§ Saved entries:
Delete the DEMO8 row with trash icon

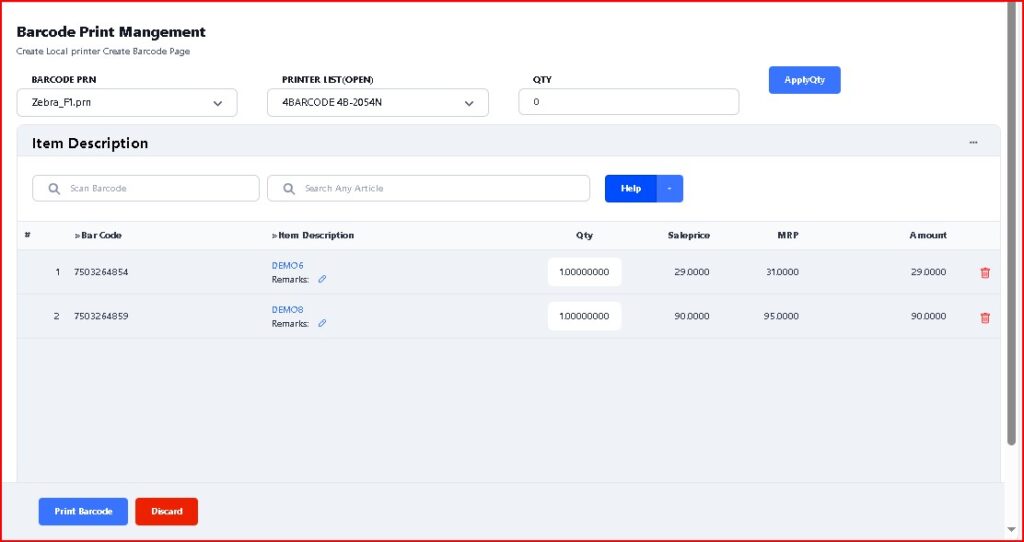pos(985,317)
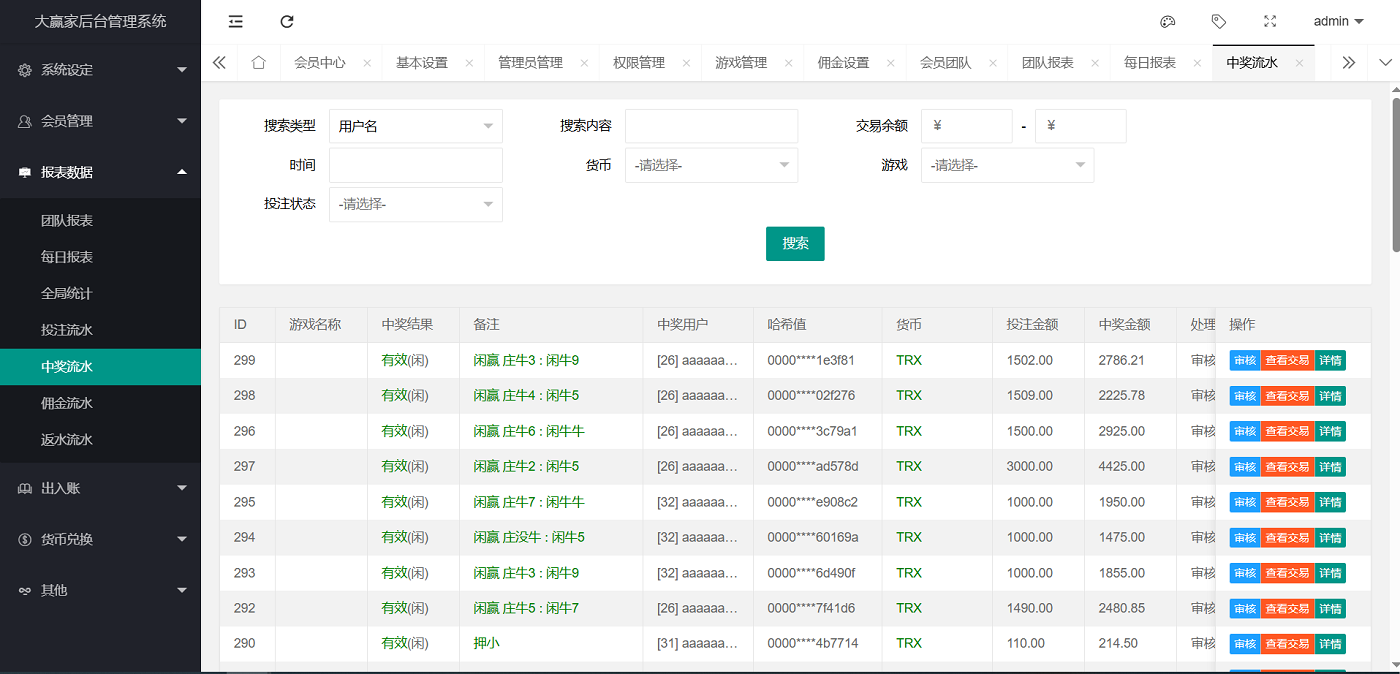Toggle fullscreen mode icon
This screenshot has width=1400, height=674.
1270,21
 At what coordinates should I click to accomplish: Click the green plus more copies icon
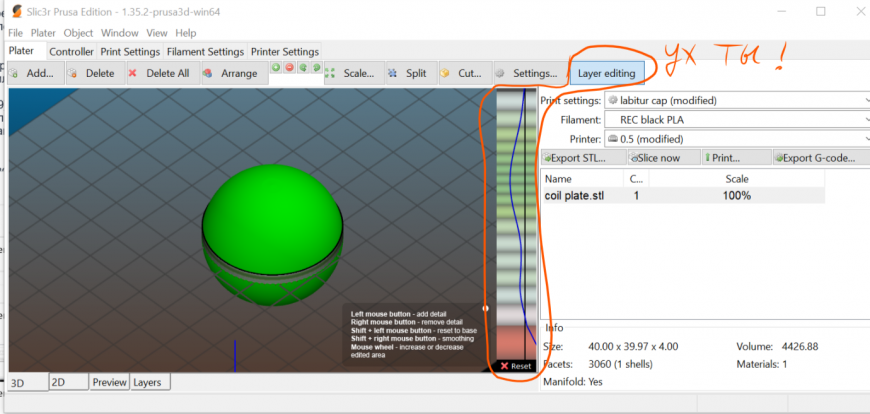click(x=276, y=68)
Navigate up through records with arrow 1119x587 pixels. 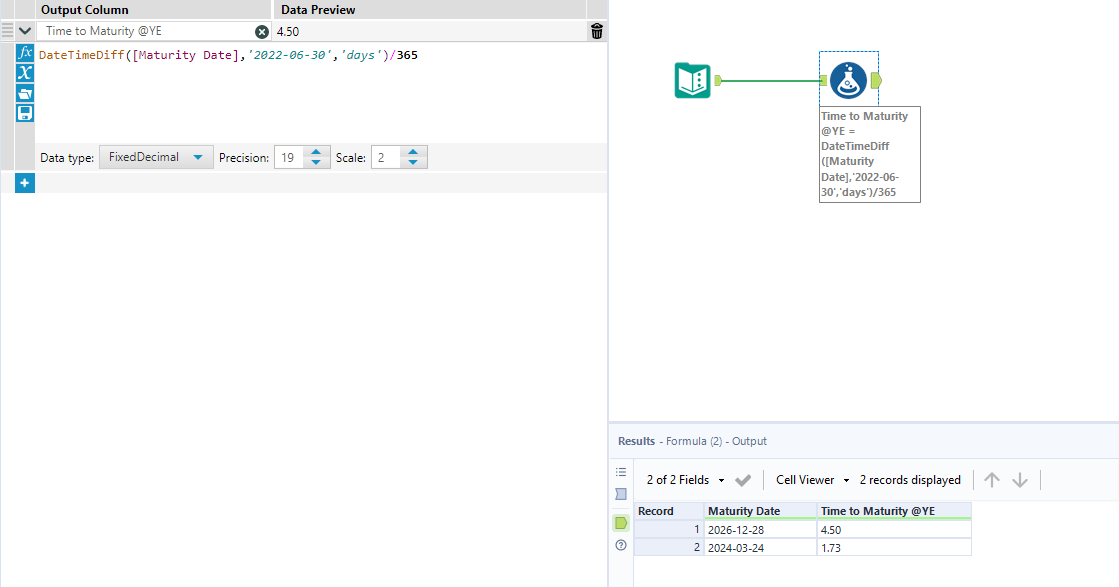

§ REQUIREMENT: Once the pictures are removed, reproduce the remaining entries above exactly.

§ OUTPUT FOR THIS TASK:
Delete the DEMO8 row with trash icon

pos(985,317)
Toggle fullscreen mode icon
This screenshot has width=1400, height=674.
1270,21
 At what coordinates should I click to accomplish: Click the green plus more copies icon
click(x=276, y=68)
Navigate up through records with arrow 1119x587 pixels. 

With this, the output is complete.